With these science themes in mind, the preparation for a guaranteed time (GT) key program (KP) started in 2003, culminating in the submission and acceptance of the MESS (Mass-loss of Evolved StarS) GTKP in June 2007. It involves PACS GT holders from Belgium, Austria and Germany, the SPIRE Specialist Astronomy Group 6, and contributions from the Herschel Science Centre, and Mission Scientists. The allocated time is about 300 h, of which 170 h are devoted to imaging and the remaining to spectroscopy.

Section 2 describes the selection of the targets and Sect. 3 describes the observing strategy. Section 4 discusses some aspects of the current data reduction strategy. Section 5 presents the key science topics that will be pursued and this is illustrated by highlights of the results obtained in the science demonstration phase (SDP), and presenting ongoing efforts. Aperture photometry for 70 AGB and post-AGB stars is presented and compared to AKARI data. Section 6 concludes this paper. In two appendices details on the PACS mapping and data reduction strategy are presented.

2. Target selection

2.1. AGB stars and Red SuperGiants

The main aim of the imaging program is to resolve the CSEs around a representative number of AGB stars, and thereby study the global evolution of the mass-loss process and details on the structure of the CSE. With a typical AGB lifetime of 106 year and a typical expansion velocity of 10 km s-1 (see Habing & Olofsson 2003) the effects of the mass-loss process could, in principle, be traced over 3 × 1014 km, or 10 pc, or about 30′ at 1 kpc distance. In practice the outer size of the AGB shell will be smaller, first of all due to interaction of the expanding slow wind with the ISM, and by observational limits in terms of sensitivity and confusion noise.

The starting point of the target selection was the ISO archive from which all objects classified as “stellar objects” with SWS and LWS observations, as well as all sources from programs which had “AGB stars” in the proposal keyword, were compiled. In addition, stars showing extended emission in the IRAS 60 or 100 μm bands (Young et al. 1993) were considered as well. From that, a master list of about 300 objects was selected of stars seemingly AGB stars or related to the AGB, based on the spectral type, and/or simbad classification.
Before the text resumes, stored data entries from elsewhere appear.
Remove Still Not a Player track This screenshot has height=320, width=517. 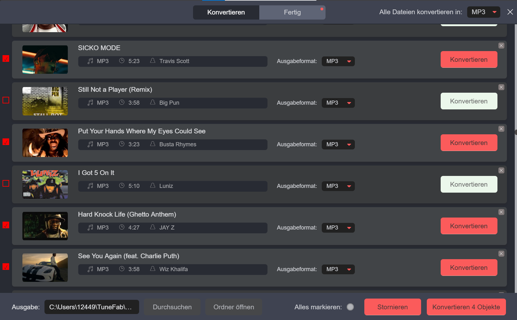(501, 87)
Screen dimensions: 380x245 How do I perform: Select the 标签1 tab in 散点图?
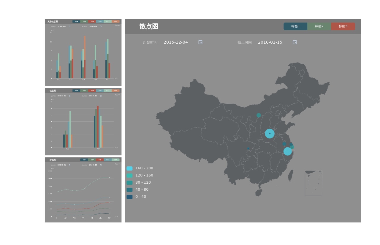click(295, 26)

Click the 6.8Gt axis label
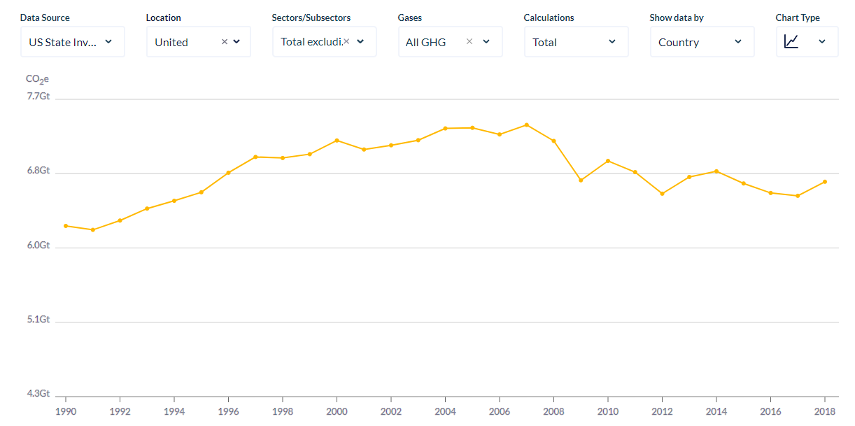(x=38, y=171)
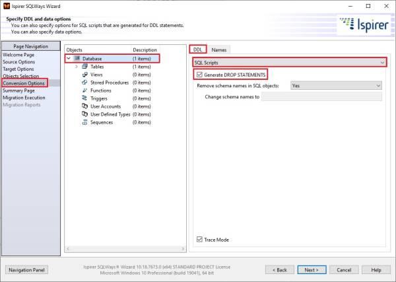This screenshot has height=282, width=396.
Task: Click the Views object icon
Action: coord(84,75)
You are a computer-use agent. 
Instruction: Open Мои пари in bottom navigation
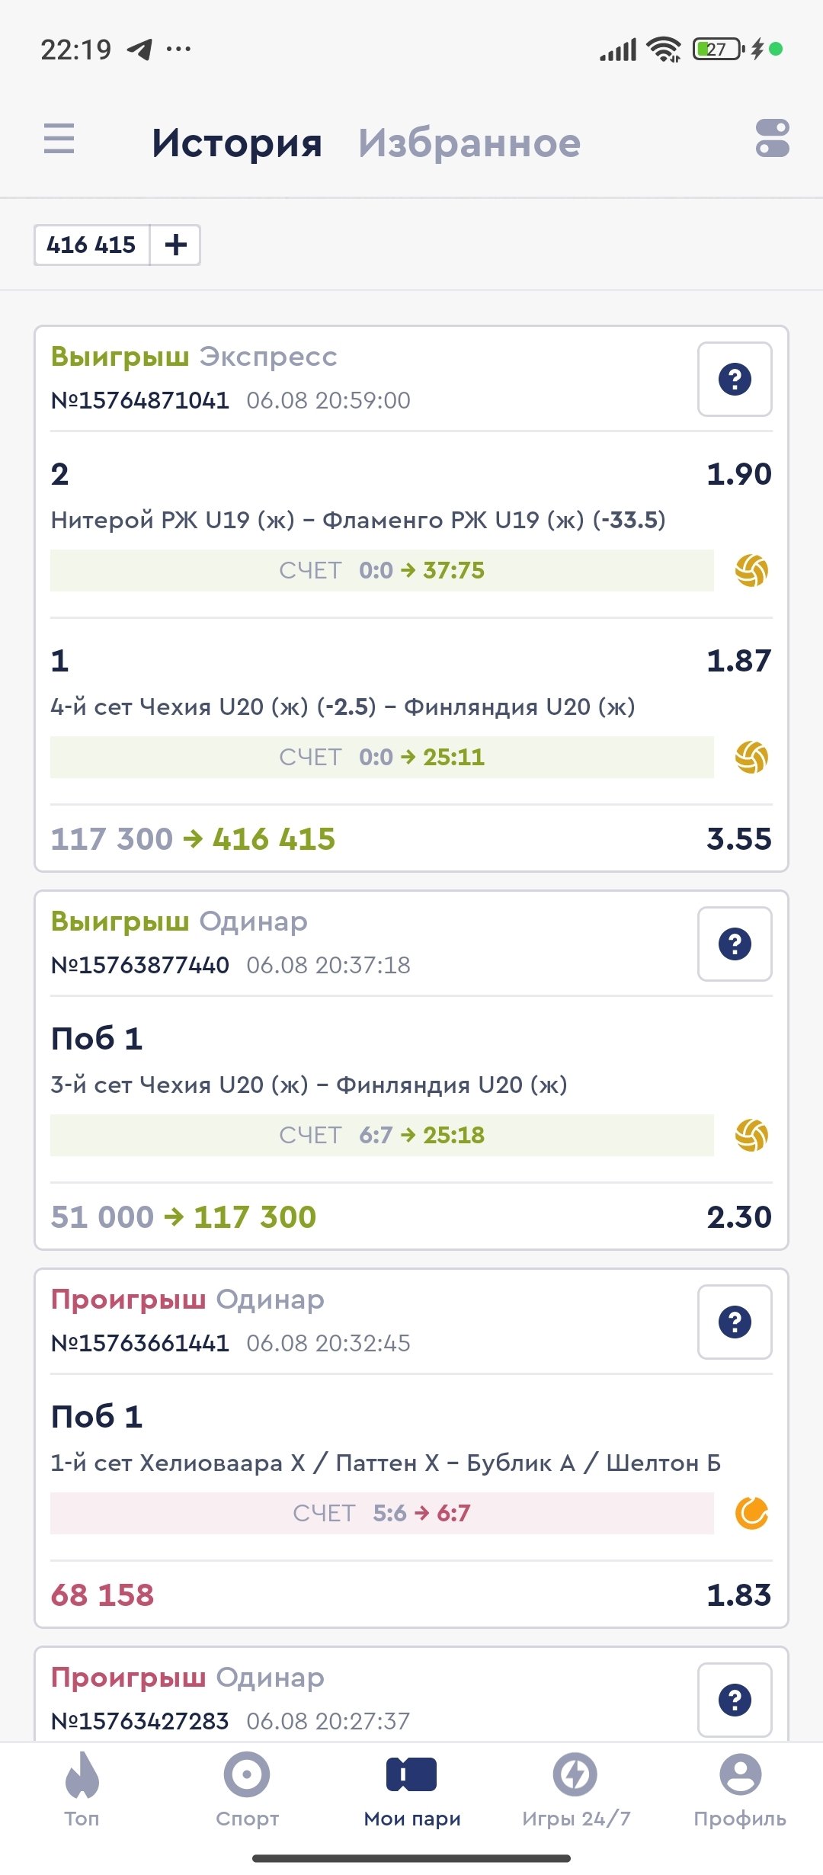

The final sample was chosen to represent the various types of objects, in terms of spectral type (covering the M-subclasses, S-stars, carbon stars), variability type (L, SR, Mira), and mass-loss (from low to extreme) within an overall allocated budget of GT for this part of the program. In the selection the IRAS CIRR3 flag was considered to avoid regions of high background. Within each subclass, typically the brightest mid-IR objects were chosen.

A sample of 30 O-rich AGB stars and RSGs, 9 S-stars, and 37 C-stars will be imaged with PACS, as well as the two post-RSGs (IRC + 10 420 and AFGL 2343). A subset of respectively, 11, 2 and 13 AGB/RSG stars will be imaged with SPIRE, as well as R CrB, the prototype of its class (see Table 1). That the PACS and SPIRE target lists are not identical is on the one hand a question of sensitivity – the fluxes are expected to be higher in the PACS wavelength domain – and on the other hand is a question of the available hours of guaranteed time available to the different partners.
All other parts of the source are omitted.